Si avvicina il giorno in cui il Vescovo di Roma imporrà la berretta cardinalizia ai nuovi membri di quel collegio che per sua missione è chiamato ad essere “cardine” di consiglio e di collaborazione intorno a lui. La già significativa composizione dell’elenco dei nuovi Cardinali, fortemente aperta alla mondialità, si arricchisce di alcune scelte di valore intensamente simbolico. Fra queste ce n’è una che merita di essere particolarmente considerata: quella del novantanovenne Arcivescovo Loris Francesco Capovilla, che fu segretario di Papa Giovanni XXIII.
Attesa l’età del neo-porporato, è evidente che la scelta – oltre a riconoscerne i meriti di fedeltà al Signore e alla Chiesa – ha un significato più ampio. Per coglierlo occorre partire dalla sera dell’11 Ottobre 1962, giorno dell’apertura del Concilio Vaticano II. Rivolgendosi dalla finestra alla folla di una Piazza San Pietro gremita fino all’inverosimile, il vecchio Papa parlò della luna che si era affacciata a far festa anche lei e chiese di portare a casa una carezza ai bambini, la carezza del Papa! Erano le parole passate alla storia come il “discorso della luna”, che simbolicamente riassumeva l’immagine della Chiesa amica degli uomini, convintamente voluta da Papa Giovanni.
Dietro la finestra, quella sera come per tutto il breve e grande pontificato di Giovanni XXIII, c’era il fedelissimo segretario, il giovane sacerdote Loris Francesco Capovilla, che sarebbe divenuto il testimone e il custode delle memorie del “Papa buono”. Con la scelta di nominarlo cardinale – sorprendente per qualcuno, ma attesa da tanti, come dimostra l’oceano di reazioni entusiaste giunte da ogni parte del mondo – Papa Francesco ha voluto evidenziare il valore della testimonianza di quest’uomo libero e fedele, e al tempo stesso rendere un tributo di riconoscenza al Papa dell’indizione del Concilio e un attestato di convinta adesione a quella meravigliosa primavera, di cui respirare ancora a pieni polmoni, che è stato il Vaticano II.

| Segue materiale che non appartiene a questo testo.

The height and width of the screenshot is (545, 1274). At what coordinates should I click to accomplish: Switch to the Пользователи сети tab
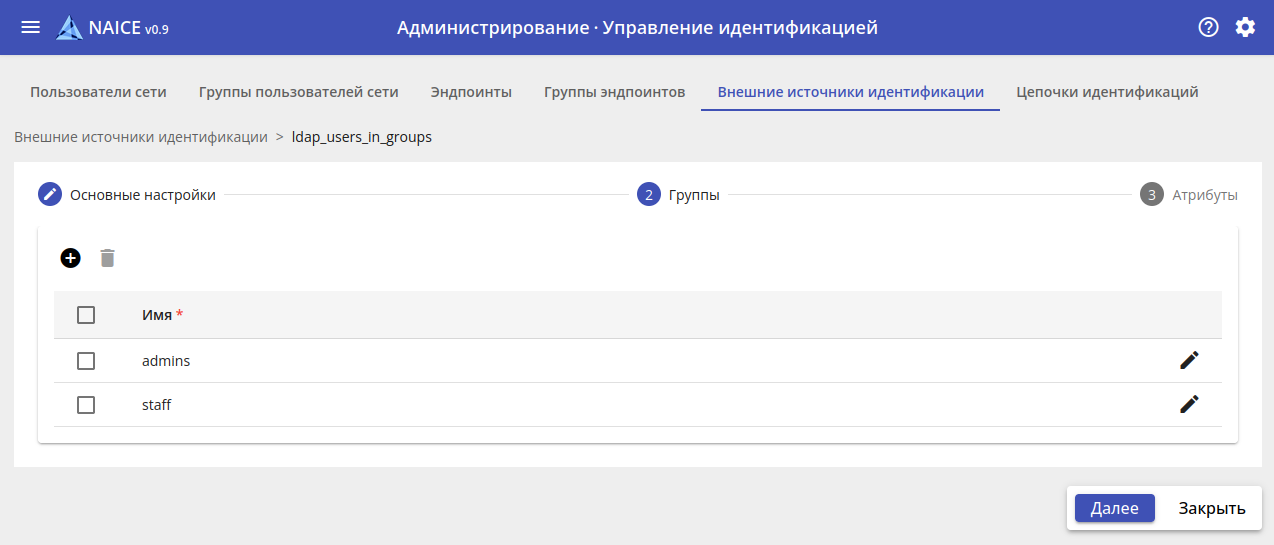[98, 92]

La nomina di Capovilla assurge pertanto a un significato che ci riguarda tutti, credenti e non credenti, perché la Chiesa di Papa Giovanni e del Concilio, riproposta anche così da Papa Francesco, si offre come la casa di tutti, comunità che vive della misericordia divina e l’annuncia a ogni creatura umana, quale che siano la sua situazione o le sue convinzioni. Quest’abbraccio universale di fraternità fu un tratto caratteristico di Papa Giovanni, espressione della sua bontà, della sua gioia evangelica, della sua intelligenza cordiale, accogliente verso tutti. Era un’attitudine che scaturiva in lui, come nel suo fedelissimo Segretario, da un’esperienza profonda di abbandono in Dio e di tenerezza nei confronti di tutto ciò che è umano. Fu da questo confidente affidarsi che nacquero le grandi idee del Papa che volle il Concilio, prima fra tutte quella dell’“aggiornamento” della Chiesa, parola che grazie a lui entrò nel vocabolario del mondo.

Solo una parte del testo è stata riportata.